Last year, the club came up with a political trifecta. There was the One Country, Two Systems Handicap, the High Autonomy Handicap and the Racing Goes On Handicap - referring to late paramount leader Deng Xiaoping's famous dictum.
This year, the organisers have taken it a step further. Eight out of the 11 race names have political themes, notably the Hong Kong People Administering Hong Kong, the Harmonious Hong Kong, and the Prosperity and Stability and World City handicaps.
Race seven - named with its sponsor, the Chinese Manufacturers' Association, in mind - seems almost out of place.
Secretary for Commerce and Economic Development Greg So Kam-leung will be the only government official presenting trophies tomorrow, but it appears to have nothing to do with Chief Executive Leung Chun-ying being booed at the racecourse in December because no official had attended the July 1 race.
Liberal Party lawmaker James Tien Pei-chun, who has owned horses for more than 20 years, said political themes were common at the races before the 1997 handover, when British business leaders dominated the club's board of stewards.
"We had the Queen's Cup or the Queen Mother's Day Cup in those days," Tien recalled. "Nowadays, other than chairman Brian Stevenson, all the other stewards are Chinese and pro-Beijing … so it's understandable the stewards would suggest these names."
A club spokesman said the handicaps were named based on the race day's theme. "We staged the Hong Kong: Our Home Cup [on June 2] and the handicaps were named in line with the Hong Kong: Our Home campaign. We have race days for our sponsors, too," he said.
Civic Party lawmaker Ronny Tong Ka-wah said it was "funny" that the club had come up with the political race names. "People will go to the horse racing or the march anyway, regardless of the names … so [the club] does not need to be such a lackey."

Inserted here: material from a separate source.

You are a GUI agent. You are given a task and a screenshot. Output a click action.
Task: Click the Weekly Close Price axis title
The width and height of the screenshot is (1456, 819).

- With tropical cyclone Rumbia moving across the Philippines and entering the South China Sea early this week, the organiser of tomorrow's pro-democracy march, the Civil Human Rights Front, announced contingency plans. If the No. 8 typhoon signal was in force at 2.30pm, the march would be postponed until next Sunday, it said. The Observatory says the storm will bring unsettled weather to the city early this week as it draws closer to the Guangdong coast.